In the cattle sorting competition, a pair of cowboys / cowgirls enters the pen with the calves and waits to hear the number of the first calf they’re assigned to isolate. For the next sixty seconds they chase after the calves in numerical order, starting with the first number they were given and then isolating each successive calf and sending it into an adjoining pen.
Working together, one cowboy (or cowgirl) chases the target calf towards the gate to force it into the adjoining pen while the other cowboy or girl blocks the rest of the calves from running into the pen along with it.
We really enjoyed watching the action. The riders skillfully maneuvered their horses among the calves to find the one they were after and then chased it into the pen next door.
Getting the horse and calves to do what you want looks easy from the sidelines but takes a lot of focus and knowledge. The rider’s body position in the saddle and the way they hold the reins and touch the horse with their feet is the language they use to tell the horse what to do. A wrong hand position or posture in the saddle can give the wrong command to the horse!
The cowboys and cowgirls were scored based on how many calves they managed to get into the adjoining pen in the 60 second time period. If a calf sneaked into the pen out of numerical order, then the score for that round was 0!
The biggest challenge in each round was the first calf because cows are herd animals and they don’t like to be alone. When the first calf found itself isolated from the herd and being chased towards the empty pen next door, it would try to return to the herd rather than go into the empty pen by itself.
However, once a calf or two was in the adjoining pen, the next calves were a lot less reluctant to go in there because they saw there was company waiting for them. On rare occasions two sequentially numbered calves would be running alongside each other and would go into the pen one right after the other. A two-for-one!
The cowboy life, horses, barns and hay aren’t in my blood the same way sea breezes and hiking trails in nature are, but we had a wonderful time watching this classic western event.
Of course, not everyone at the ranch sorting competition was quite as enthralled as we were. One little cowgirl was so tuckered out by the action that she suddenly dropped into the dirt next to the referee (her mom) to relax with her feet up on the fence.
When we researched the sport of ranch sorting after the event was over, we learned that these cattle sorting competitions are fairly new to the ranching scene and the first Nationals was held in 2007. But they are becoming extremely popular.
The folks that were at this particular ranch sorting competition were extremely enthusiastic, and they attend events all over Arizona.
For us there were lots of neat photo ops and we got a kick out of roaming among the spectators, spouses, parents and loyal dogs.
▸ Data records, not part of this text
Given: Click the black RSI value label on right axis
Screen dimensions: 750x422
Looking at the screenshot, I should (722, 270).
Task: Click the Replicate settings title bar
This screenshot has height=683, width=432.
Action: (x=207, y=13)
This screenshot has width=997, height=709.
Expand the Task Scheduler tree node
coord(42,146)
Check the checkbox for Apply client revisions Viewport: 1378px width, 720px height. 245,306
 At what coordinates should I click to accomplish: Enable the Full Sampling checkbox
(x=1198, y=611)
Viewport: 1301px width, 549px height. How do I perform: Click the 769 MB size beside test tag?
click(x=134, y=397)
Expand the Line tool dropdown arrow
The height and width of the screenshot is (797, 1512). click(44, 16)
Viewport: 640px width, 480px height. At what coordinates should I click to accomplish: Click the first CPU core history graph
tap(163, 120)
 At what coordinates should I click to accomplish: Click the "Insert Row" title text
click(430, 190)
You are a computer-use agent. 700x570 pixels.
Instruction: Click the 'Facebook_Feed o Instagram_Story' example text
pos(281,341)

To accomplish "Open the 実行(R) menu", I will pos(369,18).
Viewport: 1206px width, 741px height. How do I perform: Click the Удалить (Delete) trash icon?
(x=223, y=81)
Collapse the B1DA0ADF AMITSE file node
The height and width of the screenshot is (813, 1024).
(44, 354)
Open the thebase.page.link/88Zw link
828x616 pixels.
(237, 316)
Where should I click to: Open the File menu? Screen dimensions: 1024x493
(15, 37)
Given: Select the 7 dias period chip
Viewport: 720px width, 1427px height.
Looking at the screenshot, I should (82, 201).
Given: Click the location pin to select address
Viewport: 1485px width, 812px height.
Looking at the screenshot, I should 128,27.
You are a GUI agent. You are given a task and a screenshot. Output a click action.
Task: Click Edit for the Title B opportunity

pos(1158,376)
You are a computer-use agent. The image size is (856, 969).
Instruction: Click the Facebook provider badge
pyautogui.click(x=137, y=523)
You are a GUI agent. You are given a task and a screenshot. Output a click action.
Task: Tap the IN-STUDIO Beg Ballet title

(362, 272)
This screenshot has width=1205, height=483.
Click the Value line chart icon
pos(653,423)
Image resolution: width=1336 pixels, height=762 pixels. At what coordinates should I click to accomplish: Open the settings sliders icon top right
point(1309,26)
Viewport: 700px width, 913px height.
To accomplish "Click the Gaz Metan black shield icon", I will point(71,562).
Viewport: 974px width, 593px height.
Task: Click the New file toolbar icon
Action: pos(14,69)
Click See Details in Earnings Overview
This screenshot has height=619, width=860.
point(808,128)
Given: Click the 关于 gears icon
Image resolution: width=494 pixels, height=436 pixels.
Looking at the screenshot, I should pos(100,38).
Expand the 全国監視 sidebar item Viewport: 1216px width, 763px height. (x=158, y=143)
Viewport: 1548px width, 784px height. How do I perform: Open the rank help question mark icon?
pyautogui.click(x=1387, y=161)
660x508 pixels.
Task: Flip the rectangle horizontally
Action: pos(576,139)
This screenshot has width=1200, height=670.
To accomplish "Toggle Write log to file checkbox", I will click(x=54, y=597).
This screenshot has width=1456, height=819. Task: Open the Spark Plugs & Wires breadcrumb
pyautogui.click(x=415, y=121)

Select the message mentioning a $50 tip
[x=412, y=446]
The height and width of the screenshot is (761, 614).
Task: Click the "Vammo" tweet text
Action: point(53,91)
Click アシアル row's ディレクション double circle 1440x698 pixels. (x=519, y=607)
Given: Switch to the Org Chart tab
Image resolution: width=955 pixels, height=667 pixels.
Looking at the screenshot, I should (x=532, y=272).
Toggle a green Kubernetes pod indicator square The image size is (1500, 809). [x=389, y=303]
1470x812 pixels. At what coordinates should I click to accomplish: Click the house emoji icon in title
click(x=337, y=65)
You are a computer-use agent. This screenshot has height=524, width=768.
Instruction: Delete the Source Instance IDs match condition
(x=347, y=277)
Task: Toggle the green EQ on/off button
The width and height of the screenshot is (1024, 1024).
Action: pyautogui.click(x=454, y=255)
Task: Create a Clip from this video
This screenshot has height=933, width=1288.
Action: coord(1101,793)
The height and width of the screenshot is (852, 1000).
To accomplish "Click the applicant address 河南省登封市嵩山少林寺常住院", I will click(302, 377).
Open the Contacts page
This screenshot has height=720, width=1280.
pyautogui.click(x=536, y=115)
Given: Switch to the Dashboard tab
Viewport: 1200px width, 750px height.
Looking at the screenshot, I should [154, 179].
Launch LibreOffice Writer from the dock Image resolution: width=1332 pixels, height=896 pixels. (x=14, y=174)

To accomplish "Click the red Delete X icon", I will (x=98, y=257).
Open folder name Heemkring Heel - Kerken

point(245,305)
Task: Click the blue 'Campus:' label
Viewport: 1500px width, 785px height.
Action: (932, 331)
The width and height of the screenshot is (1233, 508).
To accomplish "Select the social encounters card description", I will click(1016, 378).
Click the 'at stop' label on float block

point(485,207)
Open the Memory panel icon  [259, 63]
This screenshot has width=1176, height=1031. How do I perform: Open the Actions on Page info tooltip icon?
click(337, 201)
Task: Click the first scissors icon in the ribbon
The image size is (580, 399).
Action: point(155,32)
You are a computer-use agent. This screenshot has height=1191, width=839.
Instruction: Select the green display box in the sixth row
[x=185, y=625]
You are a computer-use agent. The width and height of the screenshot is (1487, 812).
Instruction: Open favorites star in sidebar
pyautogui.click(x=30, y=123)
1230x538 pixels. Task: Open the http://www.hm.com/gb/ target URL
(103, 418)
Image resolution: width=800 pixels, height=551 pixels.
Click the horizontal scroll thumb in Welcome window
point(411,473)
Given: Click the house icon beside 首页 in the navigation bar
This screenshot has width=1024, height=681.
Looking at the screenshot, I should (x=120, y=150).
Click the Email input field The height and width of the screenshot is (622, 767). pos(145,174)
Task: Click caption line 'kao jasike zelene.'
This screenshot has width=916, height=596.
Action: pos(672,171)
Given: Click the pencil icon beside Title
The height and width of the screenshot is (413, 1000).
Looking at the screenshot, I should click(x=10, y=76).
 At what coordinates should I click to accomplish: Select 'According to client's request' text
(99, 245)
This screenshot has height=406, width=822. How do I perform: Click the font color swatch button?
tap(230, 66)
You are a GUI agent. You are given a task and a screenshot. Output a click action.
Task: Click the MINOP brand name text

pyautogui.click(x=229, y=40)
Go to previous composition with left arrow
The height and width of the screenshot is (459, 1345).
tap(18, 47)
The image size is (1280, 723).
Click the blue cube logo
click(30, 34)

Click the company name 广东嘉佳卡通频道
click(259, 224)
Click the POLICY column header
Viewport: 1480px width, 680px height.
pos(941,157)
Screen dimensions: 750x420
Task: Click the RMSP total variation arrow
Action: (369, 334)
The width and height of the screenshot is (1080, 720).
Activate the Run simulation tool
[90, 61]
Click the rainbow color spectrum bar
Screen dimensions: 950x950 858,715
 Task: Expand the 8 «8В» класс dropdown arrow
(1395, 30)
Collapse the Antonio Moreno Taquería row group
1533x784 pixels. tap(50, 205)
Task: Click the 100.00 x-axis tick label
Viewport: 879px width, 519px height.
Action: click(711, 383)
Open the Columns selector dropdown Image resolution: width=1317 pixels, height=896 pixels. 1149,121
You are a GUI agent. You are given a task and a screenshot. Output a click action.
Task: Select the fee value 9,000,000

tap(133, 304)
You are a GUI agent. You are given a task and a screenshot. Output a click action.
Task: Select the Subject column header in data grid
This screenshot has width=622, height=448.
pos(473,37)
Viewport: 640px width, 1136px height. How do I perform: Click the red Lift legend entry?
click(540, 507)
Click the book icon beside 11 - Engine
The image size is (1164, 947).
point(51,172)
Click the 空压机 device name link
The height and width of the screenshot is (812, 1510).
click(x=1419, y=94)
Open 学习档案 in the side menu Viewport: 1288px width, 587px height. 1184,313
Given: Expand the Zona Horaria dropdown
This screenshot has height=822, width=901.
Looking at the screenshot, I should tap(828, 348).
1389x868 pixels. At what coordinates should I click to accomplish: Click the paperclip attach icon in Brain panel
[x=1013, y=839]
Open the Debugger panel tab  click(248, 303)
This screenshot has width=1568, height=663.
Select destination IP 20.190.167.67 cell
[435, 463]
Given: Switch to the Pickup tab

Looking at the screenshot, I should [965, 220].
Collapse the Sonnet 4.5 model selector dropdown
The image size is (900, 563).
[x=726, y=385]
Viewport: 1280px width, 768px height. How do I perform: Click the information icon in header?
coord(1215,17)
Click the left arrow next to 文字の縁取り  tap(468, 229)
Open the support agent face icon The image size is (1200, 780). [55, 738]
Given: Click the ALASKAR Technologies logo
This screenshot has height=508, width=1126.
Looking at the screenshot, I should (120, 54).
Unlike the big rodeo events like roping, ranch sorting is something newer riders can enjoy. For us watching, it was easy to understand what was going on and to root for the cowboys and cowgirls as they whooped and hollered and worked to make both their horses and the calves do what they wanted.
If you are spending the winter in Arizona and want to experience a brief immersion in some of the western traditions of horses and cowboys, look for a ranch sorting competition! We’d never heard of this kind of event until last week, but we got a huge kick out of it!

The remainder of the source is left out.